[Opening Data for review section]
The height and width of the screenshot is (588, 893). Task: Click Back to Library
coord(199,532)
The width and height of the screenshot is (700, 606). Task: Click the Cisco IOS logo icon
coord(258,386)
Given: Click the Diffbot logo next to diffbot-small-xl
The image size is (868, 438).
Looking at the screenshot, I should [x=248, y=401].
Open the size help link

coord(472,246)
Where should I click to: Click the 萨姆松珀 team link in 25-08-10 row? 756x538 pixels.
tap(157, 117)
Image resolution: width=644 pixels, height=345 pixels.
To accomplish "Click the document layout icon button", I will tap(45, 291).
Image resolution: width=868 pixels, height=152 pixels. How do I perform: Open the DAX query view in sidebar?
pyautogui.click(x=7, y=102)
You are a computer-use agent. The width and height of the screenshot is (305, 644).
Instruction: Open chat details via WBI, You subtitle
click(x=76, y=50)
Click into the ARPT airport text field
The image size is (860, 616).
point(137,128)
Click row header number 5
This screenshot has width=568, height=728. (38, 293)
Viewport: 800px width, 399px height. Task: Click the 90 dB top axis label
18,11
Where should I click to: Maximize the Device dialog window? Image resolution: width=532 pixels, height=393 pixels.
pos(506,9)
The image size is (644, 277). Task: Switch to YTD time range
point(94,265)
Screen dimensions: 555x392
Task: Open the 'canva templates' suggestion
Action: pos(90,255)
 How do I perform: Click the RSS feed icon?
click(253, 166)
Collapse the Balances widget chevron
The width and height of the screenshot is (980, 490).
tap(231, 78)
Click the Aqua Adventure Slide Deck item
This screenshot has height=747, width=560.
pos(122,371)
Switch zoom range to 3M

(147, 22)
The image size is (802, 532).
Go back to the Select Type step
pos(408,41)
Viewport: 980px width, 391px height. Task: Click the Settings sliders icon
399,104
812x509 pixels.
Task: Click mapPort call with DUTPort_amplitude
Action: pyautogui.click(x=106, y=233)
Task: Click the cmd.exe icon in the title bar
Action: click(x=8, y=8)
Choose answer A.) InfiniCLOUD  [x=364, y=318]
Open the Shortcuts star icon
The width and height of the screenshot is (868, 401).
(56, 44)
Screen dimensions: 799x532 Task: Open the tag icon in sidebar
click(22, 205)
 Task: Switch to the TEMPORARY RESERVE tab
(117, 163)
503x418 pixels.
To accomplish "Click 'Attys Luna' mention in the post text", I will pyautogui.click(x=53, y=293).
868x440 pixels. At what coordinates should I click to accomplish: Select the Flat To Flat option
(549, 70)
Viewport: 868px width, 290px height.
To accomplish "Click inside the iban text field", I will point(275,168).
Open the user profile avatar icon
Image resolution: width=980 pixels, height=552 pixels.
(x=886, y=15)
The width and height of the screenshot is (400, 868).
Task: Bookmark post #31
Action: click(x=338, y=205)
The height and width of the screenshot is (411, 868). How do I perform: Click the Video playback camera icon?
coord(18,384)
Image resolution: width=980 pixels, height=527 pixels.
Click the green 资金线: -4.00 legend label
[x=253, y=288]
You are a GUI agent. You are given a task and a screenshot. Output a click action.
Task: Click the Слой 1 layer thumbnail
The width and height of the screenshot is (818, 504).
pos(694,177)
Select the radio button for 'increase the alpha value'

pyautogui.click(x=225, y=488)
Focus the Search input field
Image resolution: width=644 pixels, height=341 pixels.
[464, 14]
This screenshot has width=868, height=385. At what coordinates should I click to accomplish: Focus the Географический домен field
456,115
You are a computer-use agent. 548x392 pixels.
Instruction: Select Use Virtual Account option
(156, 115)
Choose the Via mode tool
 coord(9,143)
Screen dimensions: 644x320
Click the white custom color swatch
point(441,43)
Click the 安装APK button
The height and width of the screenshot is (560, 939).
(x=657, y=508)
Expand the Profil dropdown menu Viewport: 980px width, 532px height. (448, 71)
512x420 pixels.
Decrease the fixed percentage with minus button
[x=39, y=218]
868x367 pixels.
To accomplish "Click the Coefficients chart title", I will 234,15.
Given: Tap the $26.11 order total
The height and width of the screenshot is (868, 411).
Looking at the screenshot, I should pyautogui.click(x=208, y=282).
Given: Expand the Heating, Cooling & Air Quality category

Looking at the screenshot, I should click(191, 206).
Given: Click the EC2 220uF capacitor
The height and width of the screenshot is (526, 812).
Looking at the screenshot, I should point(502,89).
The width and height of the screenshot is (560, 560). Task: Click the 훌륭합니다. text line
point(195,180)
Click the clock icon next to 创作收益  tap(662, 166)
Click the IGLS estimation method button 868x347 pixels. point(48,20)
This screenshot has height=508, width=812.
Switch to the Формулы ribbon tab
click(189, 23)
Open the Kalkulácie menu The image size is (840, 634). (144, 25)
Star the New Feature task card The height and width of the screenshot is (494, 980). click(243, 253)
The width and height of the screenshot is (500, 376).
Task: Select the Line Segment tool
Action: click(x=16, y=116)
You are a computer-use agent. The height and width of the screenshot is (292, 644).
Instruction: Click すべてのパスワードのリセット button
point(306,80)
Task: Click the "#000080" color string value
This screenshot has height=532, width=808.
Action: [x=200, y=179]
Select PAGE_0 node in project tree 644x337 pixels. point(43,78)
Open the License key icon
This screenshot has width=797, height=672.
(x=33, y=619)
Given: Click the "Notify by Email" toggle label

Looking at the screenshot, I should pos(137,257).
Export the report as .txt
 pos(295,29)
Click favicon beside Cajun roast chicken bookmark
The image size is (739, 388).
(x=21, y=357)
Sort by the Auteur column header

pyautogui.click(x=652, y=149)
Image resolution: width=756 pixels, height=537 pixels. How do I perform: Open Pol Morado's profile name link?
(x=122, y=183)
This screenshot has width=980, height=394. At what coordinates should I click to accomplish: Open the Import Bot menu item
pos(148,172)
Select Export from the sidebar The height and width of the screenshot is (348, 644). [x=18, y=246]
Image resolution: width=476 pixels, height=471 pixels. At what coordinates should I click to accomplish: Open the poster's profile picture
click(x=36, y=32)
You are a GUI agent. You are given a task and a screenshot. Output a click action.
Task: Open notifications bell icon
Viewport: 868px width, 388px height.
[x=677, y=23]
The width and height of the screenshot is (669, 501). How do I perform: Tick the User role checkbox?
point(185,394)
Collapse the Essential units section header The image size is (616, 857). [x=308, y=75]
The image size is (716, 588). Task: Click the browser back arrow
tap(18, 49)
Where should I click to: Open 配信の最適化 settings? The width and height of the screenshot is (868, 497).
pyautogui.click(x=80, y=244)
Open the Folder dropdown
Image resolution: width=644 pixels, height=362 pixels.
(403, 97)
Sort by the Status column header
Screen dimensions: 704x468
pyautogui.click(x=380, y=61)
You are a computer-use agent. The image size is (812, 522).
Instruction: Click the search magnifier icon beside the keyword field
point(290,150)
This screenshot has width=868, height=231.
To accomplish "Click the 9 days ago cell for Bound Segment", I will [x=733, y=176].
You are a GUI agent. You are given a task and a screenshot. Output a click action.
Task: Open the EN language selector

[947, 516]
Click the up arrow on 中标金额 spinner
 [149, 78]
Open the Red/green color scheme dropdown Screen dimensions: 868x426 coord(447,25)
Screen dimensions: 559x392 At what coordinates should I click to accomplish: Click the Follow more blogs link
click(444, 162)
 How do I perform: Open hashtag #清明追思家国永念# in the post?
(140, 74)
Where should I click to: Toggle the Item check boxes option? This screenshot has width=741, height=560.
[Closing Data for review section]
*Instructions to follow*: For this exercise, repeat exactly the lines of the data above from the one with "The image size is (739, 388)." down to the one with "Task: Open notifications bell icon", both end lines included.

*Output of the exercise*:
The image size is (739, 388).
(x=21, y=357)
Sort by the Auteur column header

pyautogui.click(x=652, y=149)
Image resolution: width=756 pixels, height=537 pixels. How do I perform: Open Pol Morado's profile name link?
(x=122, y=183)
This screenshot has width=980, height=394. At what coordinates should I click to accomplish: Open the Import Bot menu item
pos(148,172)
Select Export from the sidebar The height and width of the screenshot is (348, 644). [x=18, y=246]
Image resolution: width=476 pixels, height=471 pixels. At what coordinates should I click to accomplish: Open the poster's profile picture
click(x=36, y=32)
You are a GUI agent. You are given a task and a screenshot. Output a click action.
Task: Open notifications bell icon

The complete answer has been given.